REQUIREMENT:
Once the line holding "724x296 pixels. Task: Click" is found in the entries below, transcribe exactly every line up to and including the one holding "You are a computer-use agent. The width", but leave out the pictures.
====== RECORDS FOR PROCESSING
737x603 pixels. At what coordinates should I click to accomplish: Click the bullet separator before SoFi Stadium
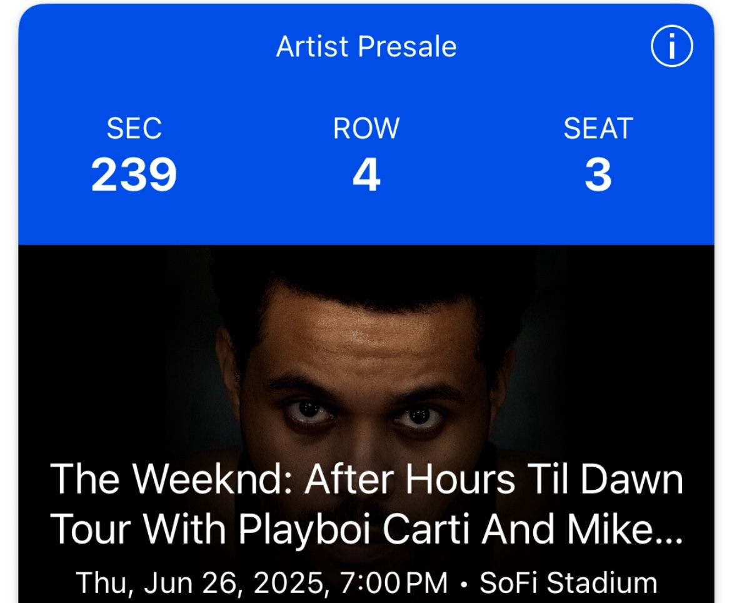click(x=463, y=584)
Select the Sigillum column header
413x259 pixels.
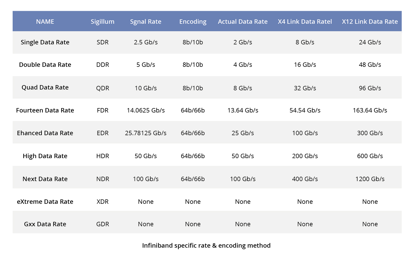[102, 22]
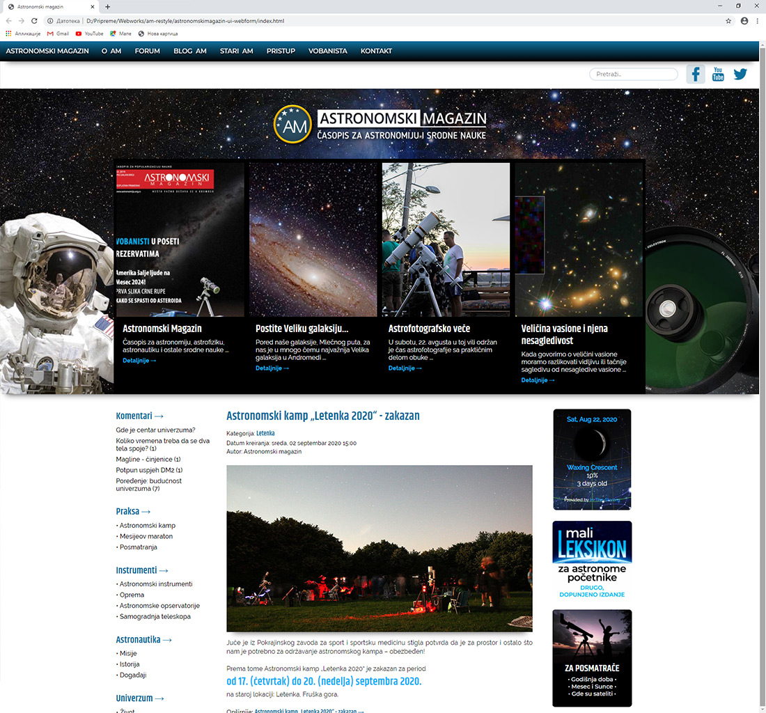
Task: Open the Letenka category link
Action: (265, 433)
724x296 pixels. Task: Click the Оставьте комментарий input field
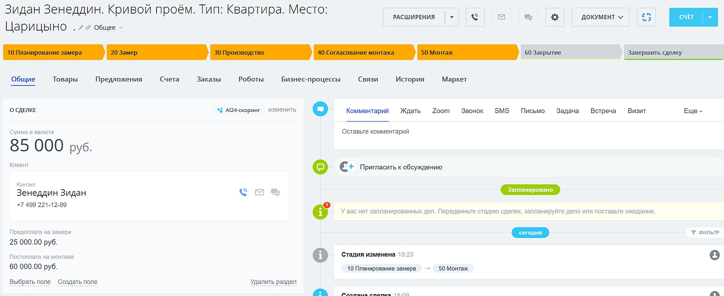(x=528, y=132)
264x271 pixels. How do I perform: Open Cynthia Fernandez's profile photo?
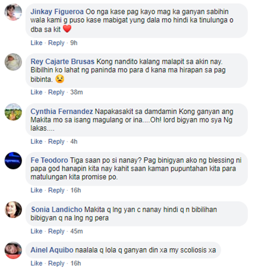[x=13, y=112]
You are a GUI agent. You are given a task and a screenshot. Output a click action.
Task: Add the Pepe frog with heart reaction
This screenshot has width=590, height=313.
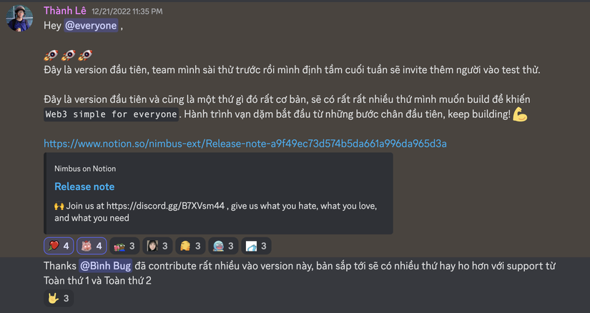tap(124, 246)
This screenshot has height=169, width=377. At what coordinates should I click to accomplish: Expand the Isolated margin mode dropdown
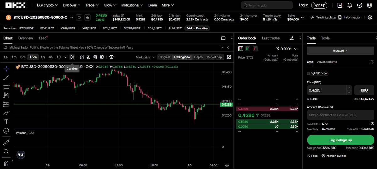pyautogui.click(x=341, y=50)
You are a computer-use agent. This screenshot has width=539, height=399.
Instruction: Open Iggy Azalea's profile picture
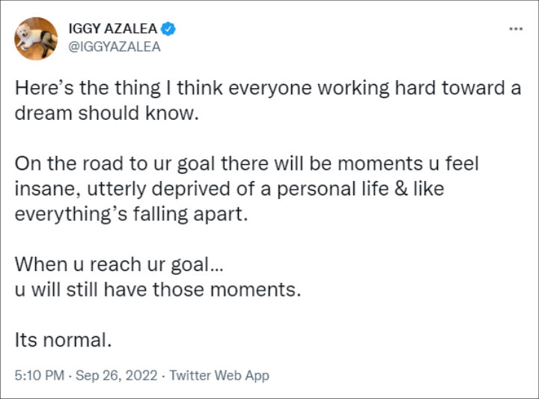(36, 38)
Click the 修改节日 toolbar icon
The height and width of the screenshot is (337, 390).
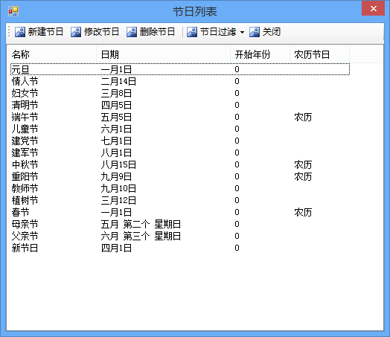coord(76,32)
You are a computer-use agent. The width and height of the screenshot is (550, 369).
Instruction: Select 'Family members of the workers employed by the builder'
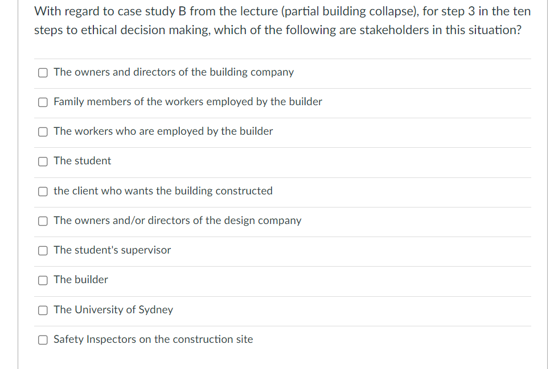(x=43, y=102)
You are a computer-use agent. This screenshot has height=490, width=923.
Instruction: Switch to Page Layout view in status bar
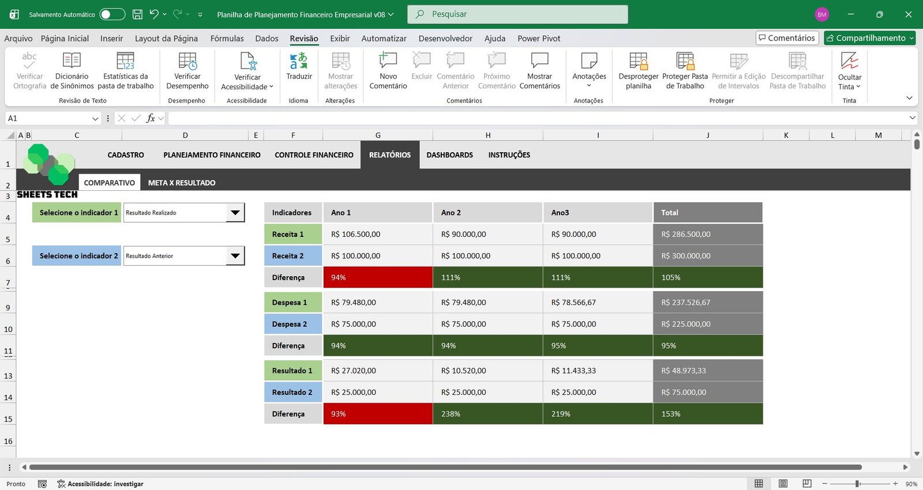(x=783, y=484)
============
====== RECORDS FOR PROCESSING
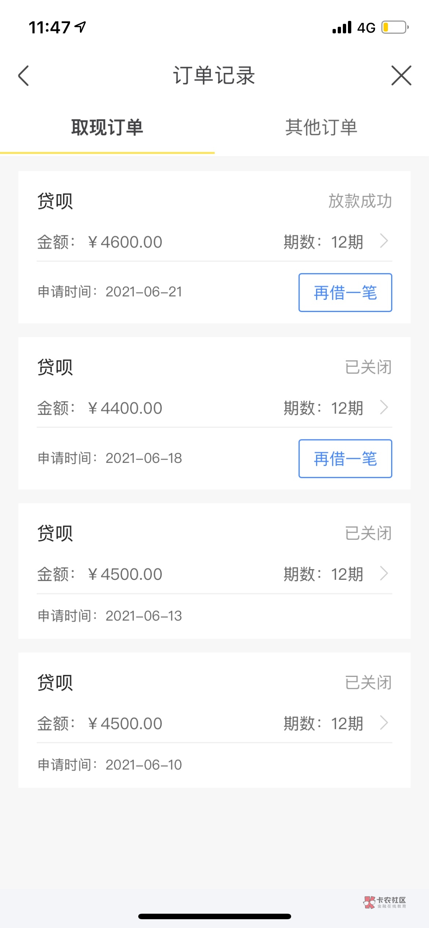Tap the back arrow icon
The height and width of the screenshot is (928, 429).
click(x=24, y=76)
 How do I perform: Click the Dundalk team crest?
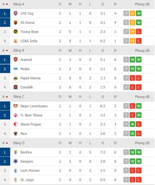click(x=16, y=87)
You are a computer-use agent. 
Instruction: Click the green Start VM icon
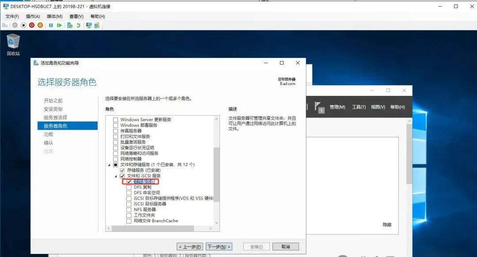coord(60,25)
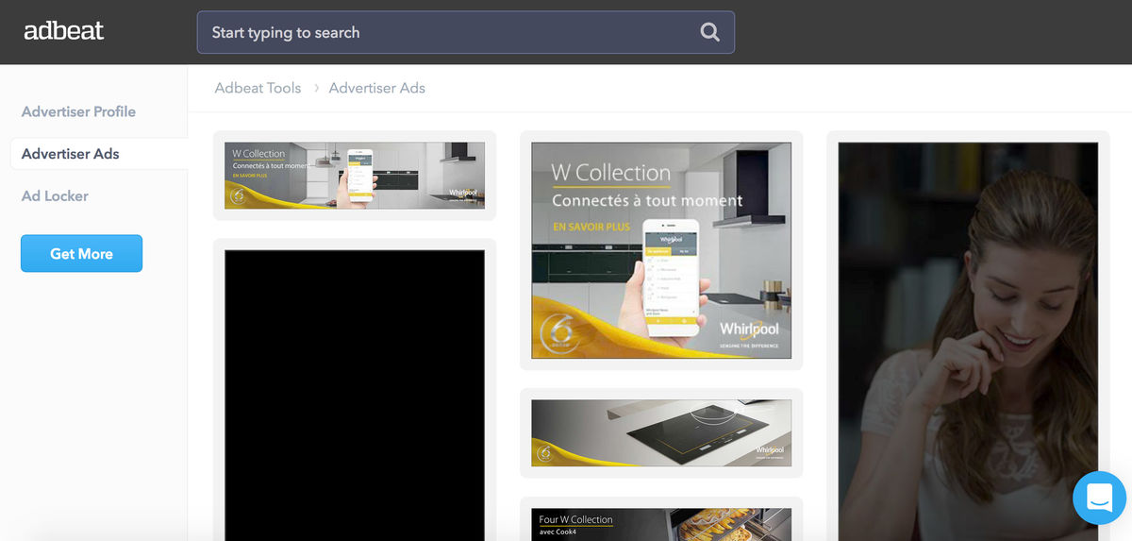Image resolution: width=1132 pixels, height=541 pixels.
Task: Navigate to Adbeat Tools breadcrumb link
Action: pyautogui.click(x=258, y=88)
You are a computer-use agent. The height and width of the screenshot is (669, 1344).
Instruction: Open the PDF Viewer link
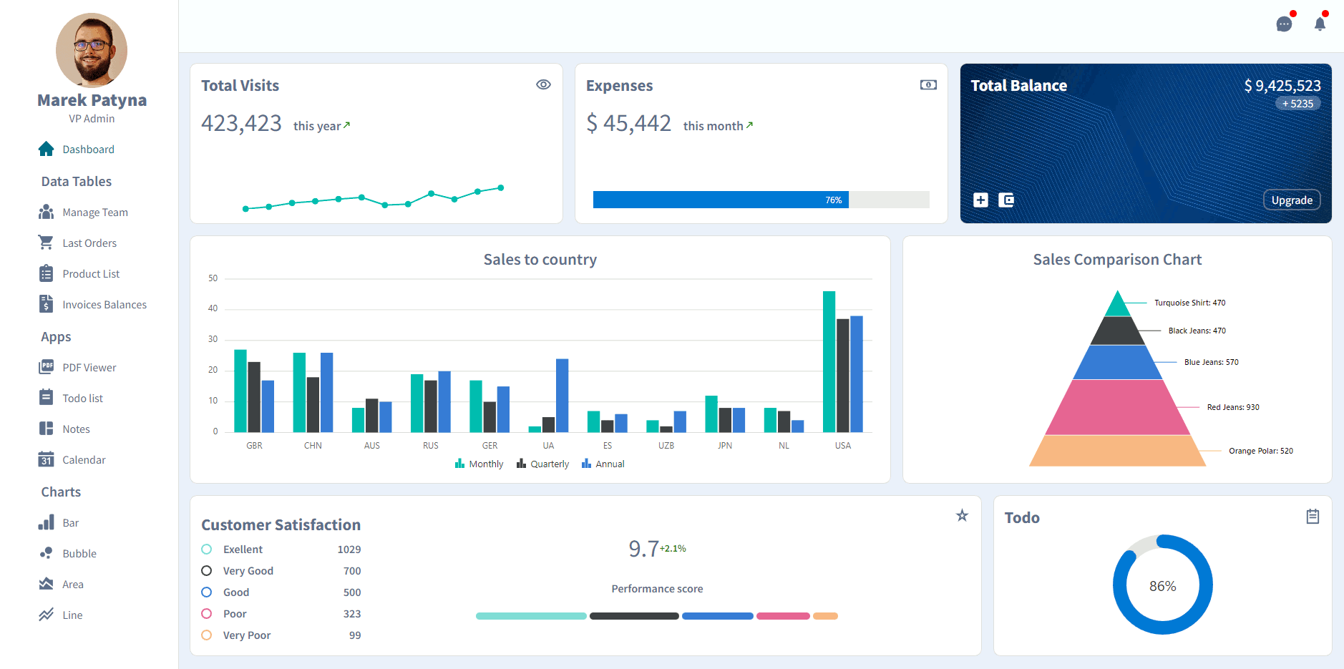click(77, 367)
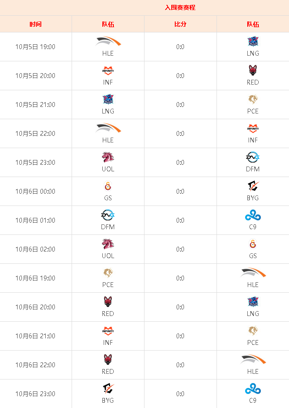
============
====== RECORDS FOR PROCESSING
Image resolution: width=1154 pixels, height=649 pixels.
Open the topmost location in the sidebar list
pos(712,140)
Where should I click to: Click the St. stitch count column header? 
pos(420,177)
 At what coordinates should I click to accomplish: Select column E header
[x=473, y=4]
============
TASK RESPONSE:
724x296 pixels. Task: Click the Оставьте комментарий input field
(x=528, y=132)
264x271 pixels. How do I perform: Open Cynthia Fernandez's profile photo?
[x=13, y=112]
You are a GUI agent. You are given a task and a screenshot. Output a click action.
Task: Add the Pepe frog with heart reaction
This screenshot has width=590, height=313.
tap(124, 246)
This screenshot has height=169, width=377. At what coordinates should I click to accomplish: Expand the Isolated margin mode dropdown
pyautogui.click(x=341, y=50)
You are a computer-use agent. This screenshot has width=539, height=399.
Instruction: Open Iggy Azalea's profile picture
(36, 38)
Click the 修改节日 toolbar icon
The height and width of the screenshot is (337, 390).
coord(76,32)
You are a computer-use agent. The width and height of the screenshot is (550, 369).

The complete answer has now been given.